SET PROBLEM: Copy out the entries below word for word, starting at the line with "The image size is (1440, 654)." and continuing up to and including the line with "coordinates (262, 14).".

RECORDS TO PROCESS:

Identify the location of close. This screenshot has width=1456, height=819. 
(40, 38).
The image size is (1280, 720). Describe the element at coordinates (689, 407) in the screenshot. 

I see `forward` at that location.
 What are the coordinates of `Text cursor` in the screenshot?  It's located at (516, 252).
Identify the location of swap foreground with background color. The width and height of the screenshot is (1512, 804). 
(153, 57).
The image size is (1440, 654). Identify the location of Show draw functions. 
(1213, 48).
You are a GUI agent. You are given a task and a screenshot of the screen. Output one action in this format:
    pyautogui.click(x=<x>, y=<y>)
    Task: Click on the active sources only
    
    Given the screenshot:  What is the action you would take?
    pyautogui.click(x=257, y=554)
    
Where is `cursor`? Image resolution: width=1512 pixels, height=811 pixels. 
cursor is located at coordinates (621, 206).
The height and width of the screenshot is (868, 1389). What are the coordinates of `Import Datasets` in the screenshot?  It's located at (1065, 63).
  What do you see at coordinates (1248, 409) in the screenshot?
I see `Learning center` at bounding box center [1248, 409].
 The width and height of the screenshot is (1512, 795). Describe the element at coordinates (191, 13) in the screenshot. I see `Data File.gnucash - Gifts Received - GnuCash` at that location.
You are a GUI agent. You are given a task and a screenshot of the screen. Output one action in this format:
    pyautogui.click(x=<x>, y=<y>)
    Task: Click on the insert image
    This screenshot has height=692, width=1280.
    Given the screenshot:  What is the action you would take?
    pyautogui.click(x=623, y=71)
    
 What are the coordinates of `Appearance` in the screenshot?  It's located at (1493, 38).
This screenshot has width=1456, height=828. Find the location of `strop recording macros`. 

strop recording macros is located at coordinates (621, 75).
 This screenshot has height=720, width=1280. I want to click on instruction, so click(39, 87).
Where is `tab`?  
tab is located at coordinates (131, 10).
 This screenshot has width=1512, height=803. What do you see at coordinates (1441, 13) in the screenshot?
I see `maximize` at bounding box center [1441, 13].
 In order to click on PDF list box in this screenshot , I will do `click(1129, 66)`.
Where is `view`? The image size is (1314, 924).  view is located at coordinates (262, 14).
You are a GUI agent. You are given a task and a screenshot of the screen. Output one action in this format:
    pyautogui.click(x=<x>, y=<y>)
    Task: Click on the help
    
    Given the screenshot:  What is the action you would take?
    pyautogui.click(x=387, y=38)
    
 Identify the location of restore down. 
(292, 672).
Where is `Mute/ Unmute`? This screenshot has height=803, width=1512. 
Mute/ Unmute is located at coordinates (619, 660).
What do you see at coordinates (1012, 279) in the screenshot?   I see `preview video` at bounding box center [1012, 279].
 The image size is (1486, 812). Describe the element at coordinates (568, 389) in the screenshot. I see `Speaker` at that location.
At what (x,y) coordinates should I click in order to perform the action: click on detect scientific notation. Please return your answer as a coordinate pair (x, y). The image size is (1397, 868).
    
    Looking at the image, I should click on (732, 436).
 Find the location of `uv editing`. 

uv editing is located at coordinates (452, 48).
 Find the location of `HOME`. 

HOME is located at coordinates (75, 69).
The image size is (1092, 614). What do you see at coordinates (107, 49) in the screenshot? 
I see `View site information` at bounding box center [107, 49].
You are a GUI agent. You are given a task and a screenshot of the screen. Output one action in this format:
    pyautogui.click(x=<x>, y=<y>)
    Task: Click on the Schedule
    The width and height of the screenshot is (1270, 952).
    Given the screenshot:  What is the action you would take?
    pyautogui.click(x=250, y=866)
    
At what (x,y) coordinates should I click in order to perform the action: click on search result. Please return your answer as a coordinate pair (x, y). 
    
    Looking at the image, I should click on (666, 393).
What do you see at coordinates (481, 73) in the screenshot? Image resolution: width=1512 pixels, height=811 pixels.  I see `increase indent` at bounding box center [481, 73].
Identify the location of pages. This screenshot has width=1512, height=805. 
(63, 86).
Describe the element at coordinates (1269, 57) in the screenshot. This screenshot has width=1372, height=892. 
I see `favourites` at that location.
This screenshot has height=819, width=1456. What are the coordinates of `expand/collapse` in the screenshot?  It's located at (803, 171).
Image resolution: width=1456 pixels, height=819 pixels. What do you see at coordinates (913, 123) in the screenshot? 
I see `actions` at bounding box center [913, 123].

RESULT FOR THIS TASK:
The image size is (1440, 654). Identify the location of Show draw functions. 
(1213, 48).
You are a GUI agent. You are given a task and a screenshot of the screen. Output one action in this format:
    pyautogui.click(x=<x>, y=<y>)
    Task: Click on the active sources only
    
    Given the screenshot:  What is the action you would take?
    pyautogui.click(x=257, y=554)
    
Where is `cursor`? Image resolution: width=1512 pixels, height=811 pixels. 
cursor is located at coordinates (621, 206).
The height and width of the screenshot is (868, 1389). What are the coordinates of `Import Datasets` in the screenshot?  It's located at (1065, 63).
  What do you see at coordinates (1248, 409) in the screenshot?
I see `Learning center` at bounding box center [1248, 409].
 The width and height of the screenshot is (1512, 795). Describe the element at coordinates (191, 13) in the screenshot. I see `Data File.gnucash - Gifts Received - GnuCash` at that location.
You are a GUI agent. You are given a task and a screenshot of the screen. Output one action in this format:
    pyautogui.click(x=<x>, y=<y>)
    Task: Click on the insert image
    This screenshot has height=692, width=1280.
    Given the screenshot:  What is the action you would take?
    pyautogui.click(x=623, y=71)
    
 What are the coordinates of `Appearance` in the screenshot?  It's located at (1493, 38).
This screenshot has width=1456, height=828. Find the location of `strop recording macros`. 

strop recording macros is located at coordinates (621, 75).
 This screenshot has height=720, width=1280. I want to click on instruction, so click(39, 87).
Where is `tab`?  
tab is located at coordinates (131, 10).
 This screenshot has width=1512, height=803. What do you see at coordinates (1441, 13) in the screenshot?
I see `maximize` at bounding box center [1441, 13].
 In order to click on PDF list box in this screenshot , I will do `click(1129, 66)`.
Where is `view`? The image size is (1314, 924).  view is located at coordinates (262, 14).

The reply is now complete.